• [SOURCE TEXT]:
== == ==

On startup the app applies EF migrations automatically and serves the UI at http://localhost:8080 (or whatever port you mapped).

Upload settings are returned by the server; the frontend (src/cotton.client) uses them for chunking.


Technical Highlights

Some careful engineering decisions worth highlighting:

RangeStreamServer for FFmpeg
Video preview generation wraps seekable streams in a mini HTTP server with semaphore-protected seek+read. FFmpeg/ffprobe make parallel range requests (moov atom + linear reads) — without this coordination, stream access would deadlock.

FileSystemStorageBackend atomic writes
Chunks are written via temp file + atomic move, then marked read-only and excluded from Windows indexing. This ensures "safe" chunk persistence without partial writes or indexer churn.

Preview URL security
Previews are stored content-addressed by hash, but URLs expose encrypted preview hashes (EncryptedPreviewImageHash). Server decrypts on request — prevents content enumeration while keeping storage deduped.

ETag + 304 + range processing
Downloads and previews properly support ETag, If-None-Match (304 responses), and Range headers (enableRangeProcessing). Browsers and CDNs cache efficiently; partial downloads resume cleanly.

== == ==

• [MATERIAL]:
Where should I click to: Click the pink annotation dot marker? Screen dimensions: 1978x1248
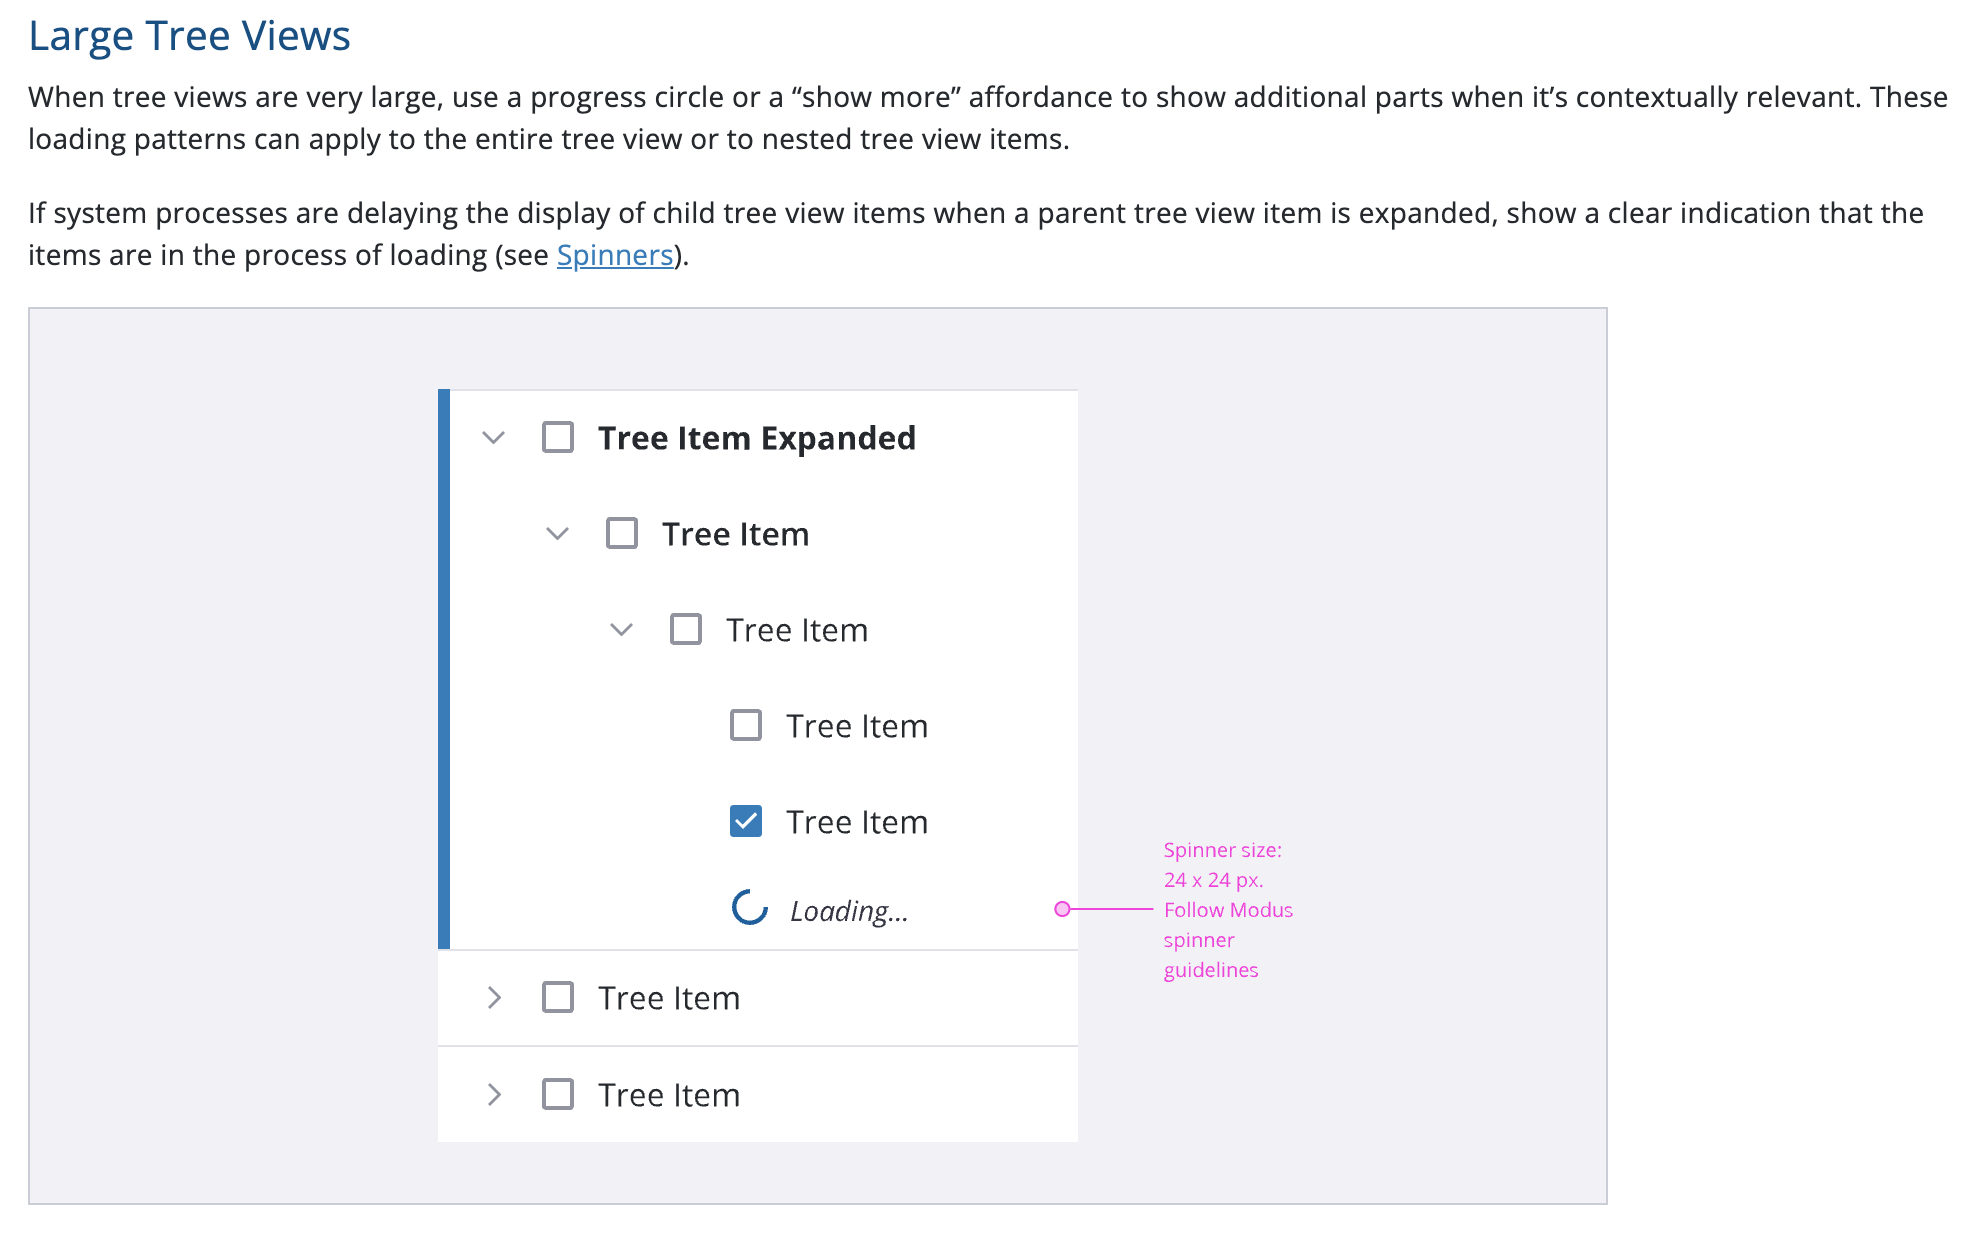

== == ==

• [WHAT IS ASKED]: Could you reproduce the technical notes above word for word, between "Some careful engineering" and "keeping storage deduped.", inclusive?

• [ANSWER FOR THIS EXERCISE]:
Some careful engineering decisions worth highlighting:

RangeStreamServer for FFmpeg
Video preview generation wraps seekable streams in a mini HTTP server with semaphore-protected seek+read. FFmpeg/ffprobe make parallel range requests (moov atom + linear reads) — without this coordination, stream access would deadlock.

FileSystemStorageBackend atomic writes
Chunks are written via temp file + atomic move, then marked read-only and excluded from Windows indexing. This ensures "safe" chunk persistence without partial writes or indexer churn.

Preview URL security
Previews are stored content-addressed by hash, but URLs expose encrypted preview hashes (EncryptedPreviewImageHash). Server decrypts on request — prevents content enumeration while keeping storage deduped.